In the future, clinical trials in polyQ disease should ensure that different treatment groups are appropriately balanced for these factors of progression, including disease duration, CAGexp repeat length, and AOga. An imbalance may lead to the group differences in the rate of progression being unduly attributed to treatment effects. Given that AOga (a proxy for aging process) also affect the progression rate in SCA3 by interacting with CAGexp as described in HD [
22,
24], we recommend to consider the effect of age or AOga to avoid spurious findings either in randomization process or in statistical analysis when examining the influences of CAGexp on progression. In fact, it may reduce sample size requirements and improve statistical power to detect treatment-induced effects. Meanwhile, future research needs to focus on the exploitation of other new modifiers to slow down the progression by targeting some new interventionable factors. As mentioned above, the acquisition and incorporation of more modifiers would contribute to further optimization of our models for more accurate predictions. Furthermore, external validations of the models in other independent SCA3 and other polyQ diseases are needed to test its adaptability, flexibility and extensibility. In addition, further transformation of our models into clinical applications will necessarily require rigorous clinical testing in large, multicenter, multi-racial/ethnic cohorts at different stages, as well as well-designed clinical assessments and neuroimaging examinations.

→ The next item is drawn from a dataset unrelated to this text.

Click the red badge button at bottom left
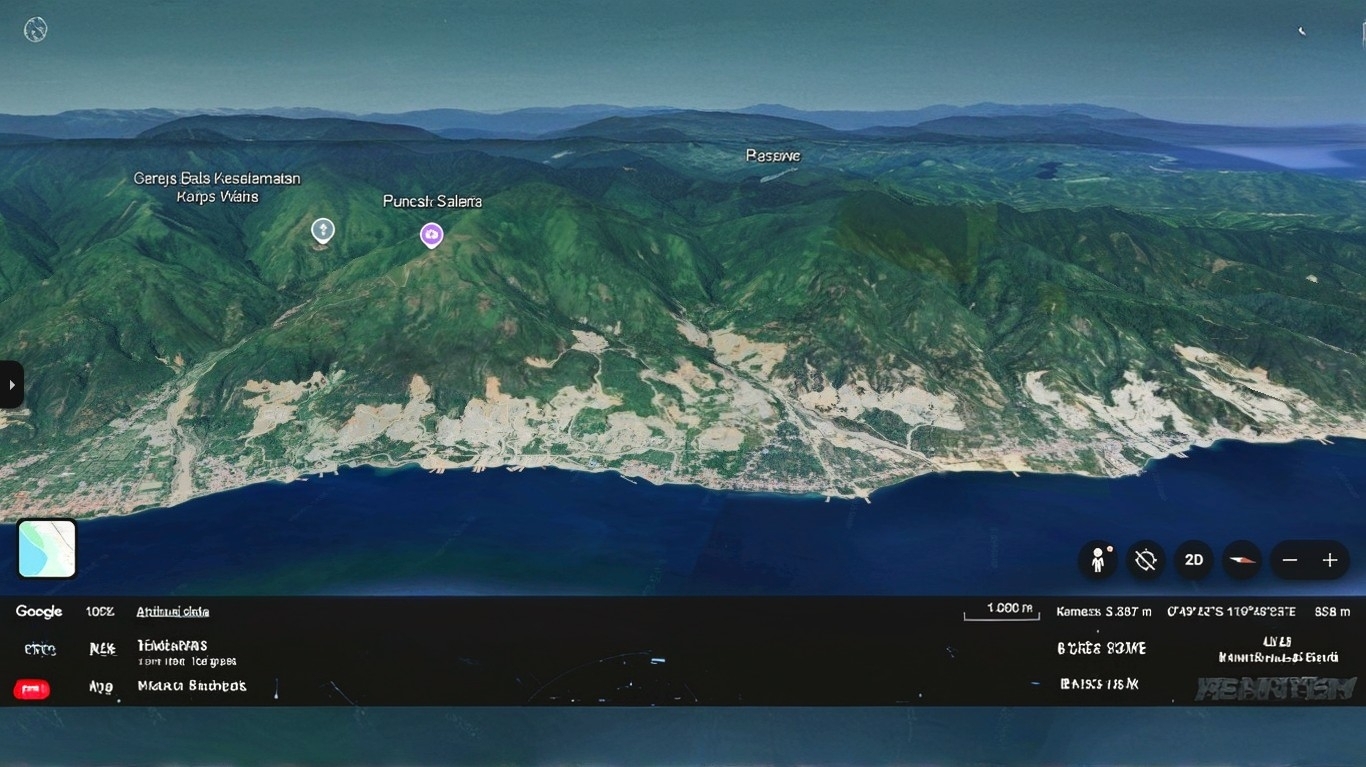Viewport: 1366px width, 767px height. [32, 689]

In conclusion, through reanalyzing the longest longitudinal study of SCA3, we offered novel insights on the disease progression using a different time scale and analysis strategies. For the first time, this present study demonstrated that the progression rate of ICARS scales was not uniform during the long duration in SCA3, varying according to the phases of disease. Different time scales may affect the results of the analysis and combining two or more times scales can provide new insights into disease progression. It has great implications for understanding the biological characteristics of disease progression in SCA3 and other polyQ diseases. In addition to ATXN3 CAGexp repeat length, AOga or aging process may also modulate the progression in SCA3 through interacting with CAGexp. In polyQ disease, future clinical trials should take these phenomena into account, which would be conducive to determine inclusion criteria, assess treatment effect, reduce sample size requirements and increase statistical power. Moreover, our piece-wise linear growth models could facilitate genetic counseling, identification of novel modifiers on progression, personalized clinical management, and clinical trials design.